Mówi: | Bogumiła Wander |
Funkcja: | była prezenterka |
Bogumiła Wander: Bardzo tęsknię za telewizją, oglądam bez przerwy. Żałuję, że tak wcześnie odeszłam z pracy
Była prezenterka przyznaje, że bardzo tęskni za telewizją, bo spędziła w niej najpiękniejsze chwile swojego życia. Przez lata była jedną z najpopularniejszych spikerek TVP. Zachwycała urodą, elegancją, wysoką kulturą osobistą i nienaganną dykcją. Teraz, na emeryturze dużo czasu spędza przed telewizorem, ma swoje ulubione programy, kibicuje młodszym koleżankom po fachu i z dużą nostalgią wspomina swoje początki w Łódzkim Ośrodku TVP.
Bogumiła Wander to ikona telewizji, podziwiana i uwielbiana przez miliony widzów. Prezenterka przyznaje, że praca na szklanym ekranie była spełnieniem jej marzeń i największą życiową pasją.
– Bardzo tęsknię za telewizją, oglądam bez przerwy, na okrągło, jak tylko mogę. To moje życie przecież, od młodych lat, przez wiele lat.

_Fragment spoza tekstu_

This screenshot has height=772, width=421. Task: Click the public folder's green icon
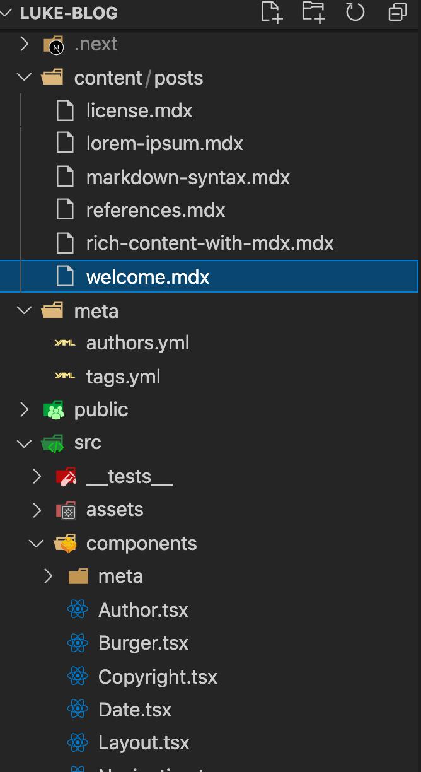coord(54,410)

Odeszłam na własne życzenie, może za szybko, tak mi się wydaje, bo mogłam przecież jeszcze dalej pracować – mówi agencji Newseria Bogumiła Wander, była prezenterka.

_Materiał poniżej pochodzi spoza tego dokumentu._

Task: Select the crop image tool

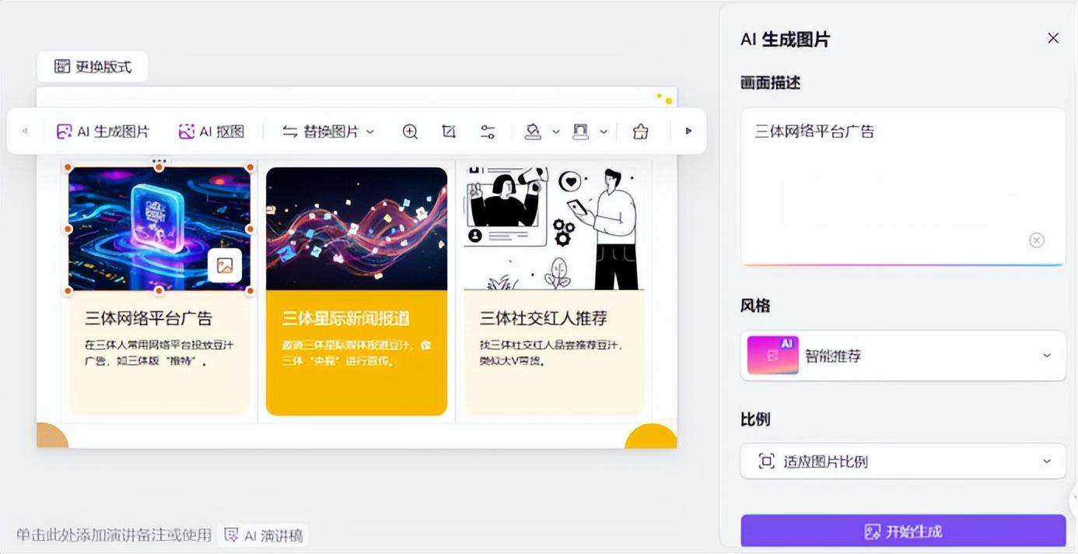Action: click(449, 131)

Wander zakończyła swoją karierę w telewizji w 2003 roku. Od tej pory tylko okazjonalnie udziela wywiadów i pojawia się jako ekspert w programach śniadaniowych. Jednak to, czy przyjmie zaproszenie do studia, zależy głównie od tego, czy dobrze czuje się w tematyce, która będzie poruszana.
– Jak są możliwości skorzystania z zaproszenia, to wtedy – zależy od tematu – chętnie przychodzę – mówi Bogumiła Wander.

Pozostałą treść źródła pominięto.